During the so-called “Farewell Discourses” of John’s gospel (chapters 14—17), we greet a host of similarly enigmatic phrases such as:
“I am the way, and the truth, and the life.” “Do you not believe that I am in the Father and the Father is in me?” “I do not give to you as the world gives.” “As the Father has loved me so have I loved you; abide in my love.”
These dense discourses clearly deserve much more than a superficial listening. There is an infinity in these words, fertile and receptive to the whole texture of human experience. John’s Jesus therefore speaks to each of us in the voice of that wind as he says If in my name you ask for anything, I will do it. There is an infinity in his words.
Yet this infinity is lost to us if we simply hear what we would like to hear. Because of this, I believe there is wisdom in praying with a sensitivity to what a text is decidedly not saying. Yes, he really did just say something remarkable, but whereas I would like to hear Jesus say to me, “if you ask me for anything, I will do it,” this is not what Jesus says. We have to reckon with those three little words: in my name.
To pray in Jesus’ name: this is the often dark and hidden work of conversion. Let my joy be in you that your joy may be complete, says John’s Jesus a chapter later, and Paul echoes this distantly when he writes let the same mind be in you that was in Christ Jesus. This is the life-long invitation of repentance. When Jesus bursts onto the scene in Mark’s gospel, the word on his lips is metanoiete! Change your mind—that is, put on a higher mind.

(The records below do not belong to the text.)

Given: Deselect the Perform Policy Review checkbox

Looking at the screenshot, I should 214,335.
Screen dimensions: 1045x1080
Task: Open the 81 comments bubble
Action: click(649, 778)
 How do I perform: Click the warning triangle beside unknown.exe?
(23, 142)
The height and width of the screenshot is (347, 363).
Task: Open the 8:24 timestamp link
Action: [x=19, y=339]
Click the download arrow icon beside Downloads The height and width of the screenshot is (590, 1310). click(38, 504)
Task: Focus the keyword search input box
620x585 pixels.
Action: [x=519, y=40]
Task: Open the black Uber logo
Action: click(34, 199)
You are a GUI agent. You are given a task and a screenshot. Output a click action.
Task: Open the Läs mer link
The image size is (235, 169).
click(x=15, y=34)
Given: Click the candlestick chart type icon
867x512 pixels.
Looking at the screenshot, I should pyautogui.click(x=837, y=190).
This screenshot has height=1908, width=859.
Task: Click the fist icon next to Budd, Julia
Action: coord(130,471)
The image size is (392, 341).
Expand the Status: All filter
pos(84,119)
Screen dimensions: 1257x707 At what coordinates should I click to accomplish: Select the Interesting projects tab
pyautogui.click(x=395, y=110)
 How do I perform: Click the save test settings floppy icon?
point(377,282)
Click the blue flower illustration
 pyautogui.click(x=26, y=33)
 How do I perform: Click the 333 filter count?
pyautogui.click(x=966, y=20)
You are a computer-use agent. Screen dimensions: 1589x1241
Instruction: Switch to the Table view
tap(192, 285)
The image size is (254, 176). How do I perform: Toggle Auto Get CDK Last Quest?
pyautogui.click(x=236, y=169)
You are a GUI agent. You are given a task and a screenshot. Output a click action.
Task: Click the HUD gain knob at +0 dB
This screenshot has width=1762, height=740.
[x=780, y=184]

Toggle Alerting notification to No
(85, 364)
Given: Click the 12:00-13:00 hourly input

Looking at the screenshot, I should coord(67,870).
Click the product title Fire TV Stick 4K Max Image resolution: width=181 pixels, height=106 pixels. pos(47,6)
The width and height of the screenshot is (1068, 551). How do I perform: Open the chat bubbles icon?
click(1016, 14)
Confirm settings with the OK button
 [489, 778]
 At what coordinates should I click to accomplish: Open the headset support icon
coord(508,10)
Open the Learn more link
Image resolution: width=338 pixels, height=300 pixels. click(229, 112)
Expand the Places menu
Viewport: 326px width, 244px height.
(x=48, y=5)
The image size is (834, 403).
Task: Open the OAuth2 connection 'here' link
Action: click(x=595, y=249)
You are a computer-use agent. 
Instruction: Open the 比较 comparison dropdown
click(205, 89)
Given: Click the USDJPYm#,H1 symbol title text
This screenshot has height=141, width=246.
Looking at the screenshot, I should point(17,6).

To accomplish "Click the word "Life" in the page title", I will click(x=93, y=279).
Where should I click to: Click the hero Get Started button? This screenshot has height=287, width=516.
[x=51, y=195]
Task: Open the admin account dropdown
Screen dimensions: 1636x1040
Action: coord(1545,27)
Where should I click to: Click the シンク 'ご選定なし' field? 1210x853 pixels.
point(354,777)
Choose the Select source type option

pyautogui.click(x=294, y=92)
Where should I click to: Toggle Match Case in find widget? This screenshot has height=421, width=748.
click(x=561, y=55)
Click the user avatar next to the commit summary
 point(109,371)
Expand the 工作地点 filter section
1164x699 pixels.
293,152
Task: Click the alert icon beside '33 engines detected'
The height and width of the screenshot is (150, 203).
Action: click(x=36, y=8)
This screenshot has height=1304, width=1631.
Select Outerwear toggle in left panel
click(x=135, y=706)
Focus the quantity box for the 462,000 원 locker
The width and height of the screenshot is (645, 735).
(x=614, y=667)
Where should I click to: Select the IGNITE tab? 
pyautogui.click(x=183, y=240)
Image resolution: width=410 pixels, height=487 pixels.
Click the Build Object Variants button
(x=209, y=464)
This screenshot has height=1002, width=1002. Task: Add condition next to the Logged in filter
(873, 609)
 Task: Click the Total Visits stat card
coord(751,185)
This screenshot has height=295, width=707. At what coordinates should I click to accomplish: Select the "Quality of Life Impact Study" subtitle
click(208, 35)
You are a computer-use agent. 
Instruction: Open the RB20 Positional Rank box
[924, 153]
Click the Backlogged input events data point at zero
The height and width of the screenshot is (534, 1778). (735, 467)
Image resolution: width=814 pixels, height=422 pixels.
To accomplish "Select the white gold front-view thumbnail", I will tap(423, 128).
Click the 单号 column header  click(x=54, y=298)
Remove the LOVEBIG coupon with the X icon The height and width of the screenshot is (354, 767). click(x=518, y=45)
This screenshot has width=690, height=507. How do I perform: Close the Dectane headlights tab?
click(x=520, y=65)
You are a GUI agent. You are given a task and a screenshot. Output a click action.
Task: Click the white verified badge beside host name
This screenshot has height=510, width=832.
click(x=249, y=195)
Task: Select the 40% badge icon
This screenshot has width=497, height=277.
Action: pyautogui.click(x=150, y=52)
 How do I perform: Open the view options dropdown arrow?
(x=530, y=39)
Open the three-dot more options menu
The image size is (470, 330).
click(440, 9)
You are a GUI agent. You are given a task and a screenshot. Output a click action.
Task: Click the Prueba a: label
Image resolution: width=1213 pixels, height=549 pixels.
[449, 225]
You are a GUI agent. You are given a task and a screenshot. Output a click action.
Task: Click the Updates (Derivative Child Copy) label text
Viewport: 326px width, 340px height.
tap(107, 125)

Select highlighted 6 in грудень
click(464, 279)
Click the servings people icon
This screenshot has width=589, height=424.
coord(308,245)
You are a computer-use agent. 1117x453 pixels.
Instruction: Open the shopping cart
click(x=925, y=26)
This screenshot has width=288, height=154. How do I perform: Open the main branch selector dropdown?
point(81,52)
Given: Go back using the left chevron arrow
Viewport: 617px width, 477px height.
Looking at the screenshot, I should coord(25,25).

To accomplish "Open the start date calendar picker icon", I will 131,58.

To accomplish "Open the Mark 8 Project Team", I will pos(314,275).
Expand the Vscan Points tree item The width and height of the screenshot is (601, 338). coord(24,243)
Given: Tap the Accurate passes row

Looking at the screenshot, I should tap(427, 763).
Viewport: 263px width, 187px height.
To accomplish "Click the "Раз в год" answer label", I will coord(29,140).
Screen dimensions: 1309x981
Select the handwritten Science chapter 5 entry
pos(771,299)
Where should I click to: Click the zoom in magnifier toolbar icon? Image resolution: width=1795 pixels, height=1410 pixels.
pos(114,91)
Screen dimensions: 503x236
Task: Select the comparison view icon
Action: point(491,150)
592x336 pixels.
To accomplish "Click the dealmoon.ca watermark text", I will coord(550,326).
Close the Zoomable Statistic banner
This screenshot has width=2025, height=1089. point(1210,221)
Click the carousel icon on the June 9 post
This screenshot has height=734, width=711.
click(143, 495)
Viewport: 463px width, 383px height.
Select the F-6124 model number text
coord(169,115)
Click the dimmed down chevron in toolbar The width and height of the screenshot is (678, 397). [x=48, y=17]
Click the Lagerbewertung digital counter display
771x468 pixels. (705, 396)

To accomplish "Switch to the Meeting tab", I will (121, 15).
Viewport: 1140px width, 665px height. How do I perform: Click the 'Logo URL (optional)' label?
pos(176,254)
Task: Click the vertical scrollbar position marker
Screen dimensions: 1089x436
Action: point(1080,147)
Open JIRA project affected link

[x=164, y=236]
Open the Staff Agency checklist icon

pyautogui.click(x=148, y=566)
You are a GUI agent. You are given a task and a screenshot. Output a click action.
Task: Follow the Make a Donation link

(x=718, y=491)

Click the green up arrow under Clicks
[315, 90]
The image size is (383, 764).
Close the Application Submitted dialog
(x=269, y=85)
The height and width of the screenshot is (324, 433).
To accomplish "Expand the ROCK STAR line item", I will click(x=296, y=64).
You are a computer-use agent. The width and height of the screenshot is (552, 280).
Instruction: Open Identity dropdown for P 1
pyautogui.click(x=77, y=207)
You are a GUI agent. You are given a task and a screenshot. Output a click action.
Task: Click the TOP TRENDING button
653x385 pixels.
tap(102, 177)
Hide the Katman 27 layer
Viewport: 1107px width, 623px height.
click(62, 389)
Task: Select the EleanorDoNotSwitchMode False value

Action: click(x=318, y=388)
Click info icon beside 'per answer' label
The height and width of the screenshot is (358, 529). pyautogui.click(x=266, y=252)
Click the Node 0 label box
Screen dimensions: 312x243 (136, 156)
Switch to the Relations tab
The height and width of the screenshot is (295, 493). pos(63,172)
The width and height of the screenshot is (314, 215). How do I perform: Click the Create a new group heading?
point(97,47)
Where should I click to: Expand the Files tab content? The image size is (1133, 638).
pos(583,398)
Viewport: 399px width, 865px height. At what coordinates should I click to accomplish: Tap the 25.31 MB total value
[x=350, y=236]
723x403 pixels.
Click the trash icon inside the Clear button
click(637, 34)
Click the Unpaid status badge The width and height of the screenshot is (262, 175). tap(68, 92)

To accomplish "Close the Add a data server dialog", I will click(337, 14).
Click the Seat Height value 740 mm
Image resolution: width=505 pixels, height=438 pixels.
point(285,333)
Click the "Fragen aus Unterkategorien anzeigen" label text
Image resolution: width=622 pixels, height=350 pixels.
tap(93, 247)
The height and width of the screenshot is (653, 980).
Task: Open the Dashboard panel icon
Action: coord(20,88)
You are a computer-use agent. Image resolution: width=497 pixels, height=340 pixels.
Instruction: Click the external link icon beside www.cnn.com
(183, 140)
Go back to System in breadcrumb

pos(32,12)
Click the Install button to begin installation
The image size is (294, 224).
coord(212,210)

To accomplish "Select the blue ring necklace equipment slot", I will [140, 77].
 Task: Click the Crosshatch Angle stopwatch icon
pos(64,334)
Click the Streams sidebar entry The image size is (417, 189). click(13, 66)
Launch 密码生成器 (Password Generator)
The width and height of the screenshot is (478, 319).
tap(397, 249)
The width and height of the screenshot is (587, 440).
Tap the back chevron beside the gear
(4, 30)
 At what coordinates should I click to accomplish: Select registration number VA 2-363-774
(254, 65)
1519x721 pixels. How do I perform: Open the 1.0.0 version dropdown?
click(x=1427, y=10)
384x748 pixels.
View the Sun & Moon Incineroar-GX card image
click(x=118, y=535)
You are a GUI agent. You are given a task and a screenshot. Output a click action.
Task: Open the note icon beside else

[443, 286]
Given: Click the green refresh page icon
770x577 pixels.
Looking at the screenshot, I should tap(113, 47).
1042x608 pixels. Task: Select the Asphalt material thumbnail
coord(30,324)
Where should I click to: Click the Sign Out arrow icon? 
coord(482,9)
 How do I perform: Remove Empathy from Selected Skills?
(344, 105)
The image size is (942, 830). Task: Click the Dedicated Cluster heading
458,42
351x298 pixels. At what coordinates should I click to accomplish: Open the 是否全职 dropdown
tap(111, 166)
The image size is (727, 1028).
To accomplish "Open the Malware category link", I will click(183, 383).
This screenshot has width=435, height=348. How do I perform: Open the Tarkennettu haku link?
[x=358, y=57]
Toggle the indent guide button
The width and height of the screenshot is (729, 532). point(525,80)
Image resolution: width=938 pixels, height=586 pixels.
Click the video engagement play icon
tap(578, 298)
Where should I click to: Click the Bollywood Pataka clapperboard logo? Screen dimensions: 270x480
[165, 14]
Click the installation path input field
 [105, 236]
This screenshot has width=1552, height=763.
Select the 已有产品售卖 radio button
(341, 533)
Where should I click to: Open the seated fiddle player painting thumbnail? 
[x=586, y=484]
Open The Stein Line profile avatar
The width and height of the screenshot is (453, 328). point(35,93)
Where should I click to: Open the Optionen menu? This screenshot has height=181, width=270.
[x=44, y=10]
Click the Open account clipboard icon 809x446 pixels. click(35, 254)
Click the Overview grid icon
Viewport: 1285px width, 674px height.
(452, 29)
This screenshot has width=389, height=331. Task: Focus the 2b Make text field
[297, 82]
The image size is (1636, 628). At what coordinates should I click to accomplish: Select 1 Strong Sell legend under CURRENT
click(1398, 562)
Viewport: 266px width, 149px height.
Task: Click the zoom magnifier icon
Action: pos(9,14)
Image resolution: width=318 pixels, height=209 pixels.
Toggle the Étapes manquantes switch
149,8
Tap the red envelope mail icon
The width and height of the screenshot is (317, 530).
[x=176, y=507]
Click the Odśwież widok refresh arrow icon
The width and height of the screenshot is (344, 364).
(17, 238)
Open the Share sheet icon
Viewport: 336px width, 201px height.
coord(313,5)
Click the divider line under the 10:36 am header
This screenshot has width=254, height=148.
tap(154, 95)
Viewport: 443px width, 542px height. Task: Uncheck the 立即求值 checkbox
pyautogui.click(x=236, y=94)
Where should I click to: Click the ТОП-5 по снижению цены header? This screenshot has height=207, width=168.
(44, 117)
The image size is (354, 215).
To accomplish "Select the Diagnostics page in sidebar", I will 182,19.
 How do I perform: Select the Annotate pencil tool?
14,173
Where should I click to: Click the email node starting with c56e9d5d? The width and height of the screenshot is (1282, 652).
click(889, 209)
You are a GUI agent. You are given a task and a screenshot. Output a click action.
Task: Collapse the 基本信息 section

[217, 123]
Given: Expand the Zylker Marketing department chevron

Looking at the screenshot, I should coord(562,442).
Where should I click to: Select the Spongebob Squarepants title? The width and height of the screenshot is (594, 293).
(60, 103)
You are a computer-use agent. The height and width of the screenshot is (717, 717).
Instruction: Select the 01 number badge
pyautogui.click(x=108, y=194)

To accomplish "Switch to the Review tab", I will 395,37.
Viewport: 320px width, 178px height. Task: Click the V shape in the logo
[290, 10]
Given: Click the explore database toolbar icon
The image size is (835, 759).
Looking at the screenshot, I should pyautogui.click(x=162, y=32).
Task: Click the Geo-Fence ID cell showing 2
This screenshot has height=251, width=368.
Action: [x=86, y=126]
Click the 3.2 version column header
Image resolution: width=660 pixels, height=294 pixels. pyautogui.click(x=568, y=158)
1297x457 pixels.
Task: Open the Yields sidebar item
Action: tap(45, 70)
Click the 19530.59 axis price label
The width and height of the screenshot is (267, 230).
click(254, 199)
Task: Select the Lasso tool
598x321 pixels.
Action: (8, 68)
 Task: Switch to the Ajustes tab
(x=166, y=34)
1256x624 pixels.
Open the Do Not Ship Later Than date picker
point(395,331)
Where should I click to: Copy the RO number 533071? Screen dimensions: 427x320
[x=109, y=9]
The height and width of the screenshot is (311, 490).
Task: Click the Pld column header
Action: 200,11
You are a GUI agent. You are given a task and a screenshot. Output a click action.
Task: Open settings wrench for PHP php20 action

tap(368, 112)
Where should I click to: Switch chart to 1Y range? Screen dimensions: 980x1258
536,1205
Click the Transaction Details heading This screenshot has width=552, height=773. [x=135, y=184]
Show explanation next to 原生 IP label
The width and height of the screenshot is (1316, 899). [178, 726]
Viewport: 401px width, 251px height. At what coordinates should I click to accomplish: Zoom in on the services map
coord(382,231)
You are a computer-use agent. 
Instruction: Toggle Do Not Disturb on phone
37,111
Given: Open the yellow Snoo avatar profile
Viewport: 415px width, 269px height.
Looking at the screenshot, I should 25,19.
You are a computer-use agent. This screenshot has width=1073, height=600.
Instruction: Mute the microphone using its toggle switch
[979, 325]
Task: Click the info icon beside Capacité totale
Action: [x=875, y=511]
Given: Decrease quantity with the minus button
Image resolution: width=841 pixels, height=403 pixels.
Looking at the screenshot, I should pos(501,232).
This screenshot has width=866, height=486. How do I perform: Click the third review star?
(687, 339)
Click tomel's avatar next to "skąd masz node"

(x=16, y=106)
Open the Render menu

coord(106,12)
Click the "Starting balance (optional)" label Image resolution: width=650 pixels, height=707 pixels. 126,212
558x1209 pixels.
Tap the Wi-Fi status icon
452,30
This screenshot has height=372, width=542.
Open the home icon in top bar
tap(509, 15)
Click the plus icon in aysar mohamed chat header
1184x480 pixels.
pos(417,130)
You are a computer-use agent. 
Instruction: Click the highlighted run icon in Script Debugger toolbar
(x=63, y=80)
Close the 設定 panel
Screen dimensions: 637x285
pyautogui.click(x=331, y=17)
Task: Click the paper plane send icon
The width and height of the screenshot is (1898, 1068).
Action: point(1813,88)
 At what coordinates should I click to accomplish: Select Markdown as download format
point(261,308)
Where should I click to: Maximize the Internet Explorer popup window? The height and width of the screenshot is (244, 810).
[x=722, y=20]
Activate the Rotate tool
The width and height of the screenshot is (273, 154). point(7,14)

The Spirit teaches us to pray in Jesus’ name, training us to love what Jesus loves and desire what Jesus desires—sometimes to the detriment of our own private desires, ambitions, or assumptions. To pray in Jesus’ name is to pray with the hopes that God will refine our desires. We find this expressed as the psalmist writes, “I will bless the Lord who gives me counsel; my heart teaches me night after night.” We find this echoed in the spirituality of our prayer book: Make these words more than words, and give me the Spirit of Jesus. Amen
It follows, then, that Jesus’ vexing consolation— If in my name you ask me for anything, I will do it—, while infinite in its address to each of us, cannot mean a simple satisfaction of our private desire. It means a life-long, engaged response to God’s actions in our lives. Our late Brother Robert Greenfield gave this verbal expression in the “Outline of the Faith commonly called the Catechism.” Answering the question, “What is prayer?” Greenfield replies, “Prayer is responding to God, by thought and by deeds, with or without words”. Prayer is responding to God.
And so, O Lord of promise, teach us to ask in your name; grant us grace to respond to your love, “make [our] words more than words, and give [us] the Spirit of Jesus.”
 John 14:6b, John 14:10, 14:27b, 15:9
 John 15:11
 Philippians 2:5
 Psalm 16:7
 The Book of Common Prayer, 461
 The Book of Common Prayer, 856
 Adapted phrase from a prayer “In the Morning,” The Book of Common Prayer, 461.